Makassar, IDN Times - I La Galigo adalah tradisi kesusasteraan lisan dengan makna sakral. Setiap ritual adat masyarakat Bugis di masa lampau selalu didahului dengan pembacaan beberapa baris atau episode dari isi epos tersebut oleh kaum Bissu, pendeta kepercayaan lama.
Nah, penggunaan bahasa Bugis Kuno (basa to ri olo) menguatkan posisi La Galigo di mata masyarakat sebagai warisan budaya. Kedatangan bangsa Barat ke Kepulauan Nusantara banyak mempengaruhi minat penelitian atas ragam bahasa dan sastra lokal. I La Galigo sendiri pertama kali disinggung dalam catatan mashyur milik Sir Thomas Stamford Raffles, The History of Jawa, yang terbit pada 1817. Ditulis sebagai "syair kepahlawanan yang dibacakan dengan suara bernyanyi," Raffles malah menganggap I La Galigo nama penulis epos tersebut.

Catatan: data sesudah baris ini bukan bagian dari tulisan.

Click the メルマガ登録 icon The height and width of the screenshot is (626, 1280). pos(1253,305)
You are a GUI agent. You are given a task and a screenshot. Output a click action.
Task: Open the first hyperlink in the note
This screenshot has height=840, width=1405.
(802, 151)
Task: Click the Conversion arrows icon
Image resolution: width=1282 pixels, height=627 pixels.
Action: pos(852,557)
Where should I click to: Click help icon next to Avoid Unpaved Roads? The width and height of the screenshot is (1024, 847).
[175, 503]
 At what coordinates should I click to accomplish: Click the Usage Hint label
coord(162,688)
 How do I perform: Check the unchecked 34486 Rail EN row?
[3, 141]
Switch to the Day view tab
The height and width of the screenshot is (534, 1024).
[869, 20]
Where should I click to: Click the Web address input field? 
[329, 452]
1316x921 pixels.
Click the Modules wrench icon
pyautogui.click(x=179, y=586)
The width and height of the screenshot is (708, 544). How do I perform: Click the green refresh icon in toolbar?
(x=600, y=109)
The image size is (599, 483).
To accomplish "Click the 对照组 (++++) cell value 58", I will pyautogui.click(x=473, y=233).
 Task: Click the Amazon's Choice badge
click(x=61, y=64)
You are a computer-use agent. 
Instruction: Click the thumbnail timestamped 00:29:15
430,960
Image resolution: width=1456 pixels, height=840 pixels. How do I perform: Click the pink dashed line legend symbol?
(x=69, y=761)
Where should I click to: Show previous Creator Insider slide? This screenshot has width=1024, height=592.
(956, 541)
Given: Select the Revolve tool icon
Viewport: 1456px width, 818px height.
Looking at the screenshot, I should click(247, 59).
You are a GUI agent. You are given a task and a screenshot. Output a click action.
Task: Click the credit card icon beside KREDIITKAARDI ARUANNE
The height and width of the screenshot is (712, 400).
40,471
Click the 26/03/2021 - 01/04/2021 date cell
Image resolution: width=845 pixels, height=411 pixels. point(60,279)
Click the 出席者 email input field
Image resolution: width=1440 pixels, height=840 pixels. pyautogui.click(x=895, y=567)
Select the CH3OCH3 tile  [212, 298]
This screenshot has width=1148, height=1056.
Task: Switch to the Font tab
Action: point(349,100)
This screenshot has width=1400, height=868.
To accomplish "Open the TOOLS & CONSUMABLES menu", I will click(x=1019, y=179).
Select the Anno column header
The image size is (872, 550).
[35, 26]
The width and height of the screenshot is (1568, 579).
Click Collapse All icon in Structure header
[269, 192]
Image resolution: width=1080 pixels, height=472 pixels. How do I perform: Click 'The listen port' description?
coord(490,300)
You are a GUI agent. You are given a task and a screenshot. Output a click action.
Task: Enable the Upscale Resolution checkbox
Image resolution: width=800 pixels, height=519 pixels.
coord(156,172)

Seiring waktu, ketertarikan juga diperlihatkan pemerintah Kolonial Belanda. Pada tahun 1847, Benjamin Frederik Matthes ditunjuk oleh pengurus organisasi Alkitab Belanda (Nederlandsch Bijbelgenootschap) untuk meneliti sastra Bugis, termasuk I La Galigo, secara ilmiah langsung di Sulawesi Selatan. Selain itu, Matthes juga ditugasi menjadi misionaris, serta menerjemahkan Alkitab ke bahasa Bugis dan bahasa Makassar.